En toch word je er gelukkig van.
Ja, als het lukt maakt me dat gelukkiger. Ik heb geleerd dat ik over het algemeen dat lukken kan afdwingen. Het is een kwestie van goede concentratie, de kracht om te blijven zitten en door te werken. Als ik die discipline kan opbrengen, dan kom ik tot een aantal woorden die me voor die dag dat geluk kunnen geven. Dat zijn niet drie of vier woorden natuurlijk, maar een stuk of 600. Het is genoeg om te denken: het is een welbestede dag geweest.

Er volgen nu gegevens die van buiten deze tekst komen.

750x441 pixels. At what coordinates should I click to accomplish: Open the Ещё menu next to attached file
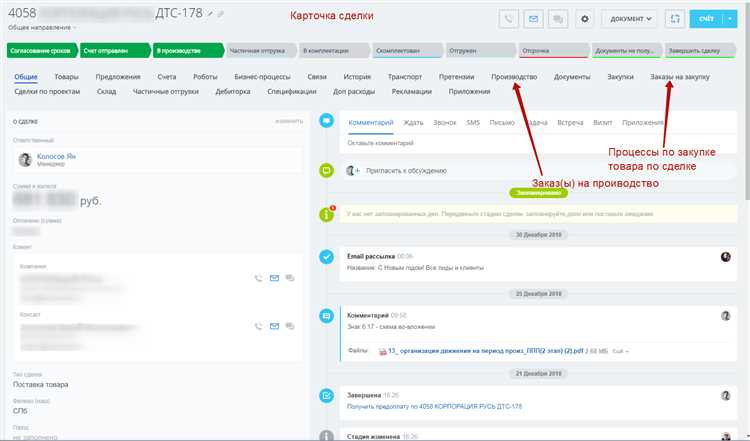tap(620, 351)
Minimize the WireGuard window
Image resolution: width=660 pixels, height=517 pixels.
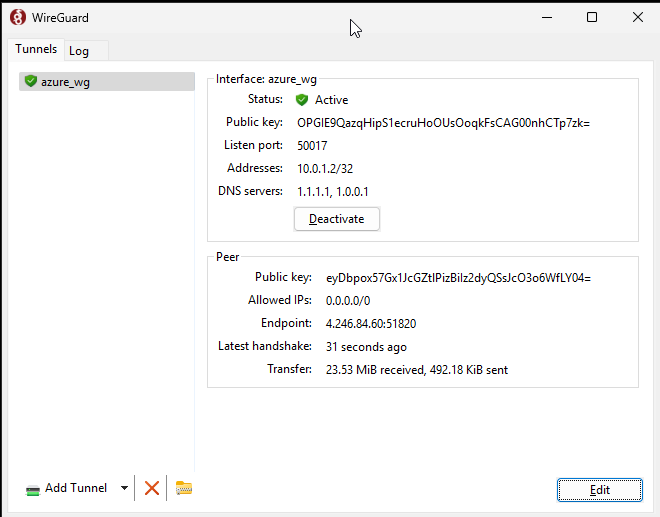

Heb je helden in de literatuur?
Ja zeker wel. Ik ben heel lang Reve-adept geweest, dat is een enorme literaire held.
‘Alles wordt duurder maar niet goedkoper.’
Ik had een vriend die ook liefhebber van Reve was, en dan gooi je elkaar die citaten toe. Eerlijk gezegd ben ik erop teruggekomen. Ik vind niet alles van Reve meer even prachtig. Als ik dingen van hem herlees zie ik ook dat hij zich er heel vaak makkelijk van af maakt. Daar las ik in het begin overheen, maar nu niet meer. Misschien ook omdat ik zelf aan het schrijven ben. Dan denk ik: die alinea is eigenlijk helemaal niet zo goed geschreven. Wat stoplappen hier en daar, dat is wel aardig en leuk, maar niet het echte schrijven. Maar een schrijver beoordeel je op zijn hoogtepunt en daar kan ik bij Reve niet aan tippen. Een andere literaire held is Frans Kellendonk. Hij is helaas veel te jong doodgegaan. Ik hou erg van zijn werk. Hij is echt een groot voorbeeld. Zijn helderheid van denken is gewoon literair prachtig, prachtig werk.
Ben je erdoor beïnvloed?
Ik denk dat ik beïnvloed ben in de zorgvuldigheid van formuleren, maar dat moeten andere mensen beoordelen. Maar als je de zinnen van Kellendonk ziet, die zijn puntgaaf. Ik probeer ook zo zorgvuldig mogelijk te formuleren. Daarom schrijf ik ook zo traag. Al denk ik dat datgene wat ik schrijf ook een zekere vertraging geeft bij de lezer. Het zijn niet echt boeken die je er doorheen jast. Het is niet verschrikkelijk zwaar maar ik denk dat het de moeite waard is om wat rustiger zo’n alinea door te gaan. Dat hoop ik in elk geval.
Bio
Philip Snijder (1956) is geboren in Amsterdam. Hij studeerde Italiaans en werkte onder andere bij een schoonmaakbedrijf, boekhandel, jeugdhotel, universiteit, café en culturele instelling. Hij debuteerde met de roman _Zondagsgeld_.